[What you are asked to do]:
Edit the records below so that "shopping bag icon" reads "shopping cart icon", leaving every other part as it stands.

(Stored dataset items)
• • •

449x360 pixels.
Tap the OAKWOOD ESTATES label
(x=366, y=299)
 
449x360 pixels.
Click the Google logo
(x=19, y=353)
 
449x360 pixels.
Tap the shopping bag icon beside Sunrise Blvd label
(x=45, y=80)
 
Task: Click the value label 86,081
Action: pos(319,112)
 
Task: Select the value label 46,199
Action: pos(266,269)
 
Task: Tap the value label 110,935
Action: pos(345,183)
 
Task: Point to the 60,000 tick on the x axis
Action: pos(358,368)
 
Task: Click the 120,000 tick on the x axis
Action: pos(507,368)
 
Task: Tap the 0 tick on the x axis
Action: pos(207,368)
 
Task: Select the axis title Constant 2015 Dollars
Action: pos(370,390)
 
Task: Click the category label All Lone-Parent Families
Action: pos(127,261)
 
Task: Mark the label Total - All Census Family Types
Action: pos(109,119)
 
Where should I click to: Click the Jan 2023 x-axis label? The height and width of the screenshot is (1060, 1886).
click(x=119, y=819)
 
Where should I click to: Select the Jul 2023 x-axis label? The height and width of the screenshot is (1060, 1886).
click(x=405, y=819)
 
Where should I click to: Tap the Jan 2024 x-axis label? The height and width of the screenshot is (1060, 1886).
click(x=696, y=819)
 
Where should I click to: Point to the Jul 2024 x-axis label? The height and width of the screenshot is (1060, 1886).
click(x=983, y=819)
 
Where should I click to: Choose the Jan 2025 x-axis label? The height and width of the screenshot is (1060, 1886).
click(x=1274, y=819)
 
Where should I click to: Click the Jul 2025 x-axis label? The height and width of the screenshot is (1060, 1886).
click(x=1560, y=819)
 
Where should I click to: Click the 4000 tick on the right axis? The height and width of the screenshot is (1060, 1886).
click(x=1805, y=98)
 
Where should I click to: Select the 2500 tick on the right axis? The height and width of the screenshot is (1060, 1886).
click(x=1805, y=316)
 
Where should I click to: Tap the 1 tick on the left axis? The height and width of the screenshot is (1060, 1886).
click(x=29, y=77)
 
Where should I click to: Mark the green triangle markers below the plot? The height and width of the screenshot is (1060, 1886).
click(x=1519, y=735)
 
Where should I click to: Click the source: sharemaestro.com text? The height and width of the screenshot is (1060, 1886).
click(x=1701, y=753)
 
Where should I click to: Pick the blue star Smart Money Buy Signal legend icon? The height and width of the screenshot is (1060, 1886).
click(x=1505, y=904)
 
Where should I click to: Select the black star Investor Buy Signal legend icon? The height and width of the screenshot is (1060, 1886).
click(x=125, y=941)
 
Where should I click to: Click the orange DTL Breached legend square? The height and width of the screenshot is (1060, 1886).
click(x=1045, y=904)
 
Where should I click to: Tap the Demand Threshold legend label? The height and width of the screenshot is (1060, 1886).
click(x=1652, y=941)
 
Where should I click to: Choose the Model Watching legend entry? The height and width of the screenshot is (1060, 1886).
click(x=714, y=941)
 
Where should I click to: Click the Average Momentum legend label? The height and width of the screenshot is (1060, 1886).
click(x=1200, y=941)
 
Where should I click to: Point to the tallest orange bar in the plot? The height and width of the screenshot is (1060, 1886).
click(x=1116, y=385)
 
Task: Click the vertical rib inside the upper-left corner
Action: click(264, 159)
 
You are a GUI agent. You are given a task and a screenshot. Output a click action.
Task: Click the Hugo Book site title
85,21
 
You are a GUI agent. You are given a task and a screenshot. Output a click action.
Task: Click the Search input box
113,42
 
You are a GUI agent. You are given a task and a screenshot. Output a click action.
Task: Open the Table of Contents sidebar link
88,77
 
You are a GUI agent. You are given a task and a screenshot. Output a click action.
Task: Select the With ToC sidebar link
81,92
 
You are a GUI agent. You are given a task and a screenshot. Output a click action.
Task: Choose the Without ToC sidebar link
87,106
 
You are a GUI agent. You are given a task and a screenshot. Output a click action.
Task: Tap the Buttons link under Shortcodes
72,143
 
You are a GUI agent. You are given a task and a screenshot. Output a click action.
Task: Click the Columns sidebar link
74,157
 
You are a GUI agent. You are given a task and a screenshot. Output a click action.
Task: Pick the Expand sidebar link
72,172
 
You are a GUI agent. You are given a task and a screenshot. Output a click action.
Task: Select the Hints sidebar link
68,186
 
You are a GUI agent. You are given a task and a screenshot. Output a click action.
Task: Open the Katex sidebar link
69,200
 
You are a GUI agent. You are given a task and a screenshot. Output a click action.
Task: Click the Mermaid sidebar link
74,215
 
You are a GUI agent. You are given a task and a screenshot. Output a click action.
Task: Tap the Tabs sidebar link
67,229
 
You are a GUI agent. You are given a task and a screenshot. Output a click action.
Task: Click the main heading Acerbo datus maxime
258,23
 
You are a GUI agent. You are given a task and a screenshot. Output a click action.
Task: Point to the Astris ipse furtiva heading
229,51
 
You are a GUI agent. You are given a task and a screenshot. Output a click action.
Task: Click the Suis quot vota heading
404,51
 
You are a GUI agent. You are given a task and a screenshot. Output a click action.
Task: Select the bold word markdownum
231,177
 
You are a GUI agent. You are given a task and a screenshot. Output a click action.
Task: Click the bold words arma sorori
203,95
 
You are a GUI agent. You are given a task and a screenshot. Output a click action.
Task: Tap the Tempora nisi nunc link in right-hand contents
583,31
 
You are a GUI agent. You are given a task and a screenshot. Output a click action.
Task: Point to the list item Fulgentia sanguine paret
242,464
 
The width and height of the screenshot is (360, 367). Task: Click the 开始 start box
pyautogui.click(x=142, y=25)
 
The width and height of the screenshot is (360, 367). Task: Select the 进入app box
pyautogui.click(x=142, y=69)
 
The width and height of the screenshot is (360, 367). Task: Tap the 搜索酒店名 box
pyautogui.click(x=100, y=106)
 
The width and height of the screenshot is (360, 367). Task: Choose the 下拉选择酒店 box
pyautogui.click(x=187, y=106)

• • •

[Correct answer]:
449x360 pixels.
Tap the OAKWOOD ESTATES label
(x=366, y=299)
 
449x360 pixels.
Click the Google logo
(x=19, y=353)
 
449x360 pixels.
Tap the shopping cart icon beside Sunrise Blvd label
(x=45, y=80)
 
Task: Click the value label 86,081
Action: pos(319,112)
 
Task: Select the value label 46,199
Action: pos(266,269)
 
Task: Tap the value label 110,935
Action: pos(345,183)
 
Task: Point to the 60,000 tick on the x axis
Action: pos(358,368)
 
Task: Click the 120,000 tick on the x axis
Action: pos(507,368)
 
Task: Tap the 0 tick on the x axis
Action: pos(207,368)
 
Task: Select the axis title Constant 2015 Dollars
Action: pos(370,390)
 
Task: Click the category label All Lone-Parent Families
Action: pos(127,261)
 
Task: Mark the label Total - All Census Family Types
Action: pos(109,119)
 
Where should I click to: Click the Jan 2023 x-axis label? The height and width of the screenshot is (1060, 1886).
click(x=119, y=819)
 
Where should I click to: Select the Jul 2023 x-axis label? The height and width of the screenshot is (1060, 1886).
click(x=405, y=819)
 
Where should I click to: Tap the Jan 2024 x-axis label? The height and width of the screenshot is (1060, 1886).
click(x=696, y=819)
 
Where should I click to: Point to the Jul 2024 x-axis label? The height and width of the screenshot is (1060, 1886).
click(x=983, y=819)
 
Where should I click to: Choose the Jan 2025 x-axis label? The height and width of the screenshot is (1060, 1886).
click(x=1274, y=819)
 
Where should I click to: Click the Jul 2025 x-axis label? The height and width of the screenshot is (1060, 1886).
click(x=1560, y=819)
 
Where should I click to: Click the 4000 tick on the right axis? The height and width of the screenshot is (1060, 1886).
click(x=1805, y=98)
 
Where should I click to: Select the 2500 tick on the right axis? The height and width of the screenshot is (1060, 1886).
click(x=1805, y=316)
 
Where should I click to: Tap the 1 tick on the left axis? The height and width of the screenshot is (1060, 1886).
click(x=29, y=77)
 
Where should I click to: Mark the green triangle markers below the plot? The height and width of the screenshot is (1060, 1886).
click(x=1519, y=735)
 
Where should I click to: Click the source: sharemaestro.com text? The height and width of the screenshot is (1060, 1886).
click(x=1701, y=753)
 
Where should I click to: Pick the blue star Smart Money Buy Signal legend icon? The height and width of the screenshot is (1060, 1886).
click(x=1505, y=904)
 
Where should I click to: Select the black star Investor Buy Signal legend icon? The height and width of the screenshot is (1060, 1886).
click(x=125, y=941)
 
Where should I click to: Click the orange DTL Breached legend square? The height and width of the screenshot is (1060, 1886).
click(x=1045, y=904)
 
Where should I click to: Tap the Demand Threshold legend label? The height and width of the screenshot is (1060, 1886).
click(x=1652, y=941)
 
Where should I click to: Choose the Model Watching legend entry? The height and width of the screenshot is (1060, 1886).
click(x=714, y=941)
 
Where should I click to: Click the Average Momentum legend label? The height and width of the screenshot is (1060, 1886).
click(x=1200, y=941)
 
Where should I click to: Point to the tallest orange bar in the plot? The height and width of the screenshot is (1060, 1886).
click(x=1116, y=385)
 
Task: Click the vertical rib inside the upper-left corner
Action: click(264, 159)
 
You are a GUI agent. You are given a task and a screenshot. Output a click action.
Task: Click the Hugo Book site title
85,21
 
You are a GUI agent. You are given a task and a screenshot. Output a click action.
Task: Click the Search input box
113,42
 
You are a GUI agent. You are given a task and a screenshot. Output a click action.
Task: Open the Table of Contents sidebar link
88,77
 
You are a GUI agent. You are given a task and a screenshot. Output a click action.
Task: Select the With ToC sidebar link
81,92
 
You are a GUI agent. You are given a task and a screenshot. Output a click action.
Task: Choose the Without ToC sidebar link
87,106
 
You are a GUI agent. You are given a task and a screenshot. Output a click action.
Task: Tap the Buttons link under Shortcodes
72,143
 
You are a GUI agent. You are given a task and a screenshot. Output a click action.
Task: Click the Columns sidebar link
74,157
 
You are a GUI agent. You are given a task and a screenshot. Output a click action.
Task: Pick the Expand sidebar link
72,172
 
You are a GUI agent. You are given a task and a screenshot. Output a click action.
Task: Select the Hints sidebar link
68,186
 
You are a GUI agent. You are given a task and a screenshot. Output a click action.
Task: Open the Katex sidebar link
69,200
 
You are a GUI agent. You are given a task and a screenshot. Output a click action.
Task: Click the Mermaid sidebar link
74,215
 
You are a GUI agent. You are given a task and a screenshot. Output a click action.
Task: Tap the Tabs sidebar link
67,229
 
You are a GUI agent. You are given a task and a screenshot. Output a click action.
Task: Click the main heading Acerbo datus maxime
258,23
 
You are a GUI agent. You are given a task and a screenshot. Output a click action.
Task: Point to the Astris ipse furtiva heading
229,51
 
You are a GUI agent. You are given a task and a screenshot. Output a click action.
Task: Click the Suis quot vota heading
404,51
 
You are a GUI agent. You are given a task and a screenshot. Output a click action.
Task: Select the bold word markdownum
231,177
 
You are a GUI agent. You are given a task and a screenshot. Output a click action.
Task: Click the bold words arma sorori
203,95
 
You are a GUI agent. You are given a task and a screenshot. Output a click action.
Task: Tap the Tempora nisi nunc link in right-hand contents
583,31
 
You are a GUI agent. You are given a task and a screenshot. Output a click action.
Task: Point to the list item Fulgentia sanguine paret
242,464
 
The width and height of the screenshot is (360, 367). Task: Click the 开始 start box
pyautogui.click(x=142, y=25)
 
The width and height of the screenshot is (360, 367). Task: Select the 进入app box
pyautogui.click(x=142, y=69)
 
The width and height of the screenshot is (360, 367). Task: Tap the 搜索酒店名 box
pyautogui.click(x=100, y=106)
 
The width and height of the screenshot is (360, 367). Task: Choose the 下拉选择酒店 box
pyautogui.click(x=187, y=106)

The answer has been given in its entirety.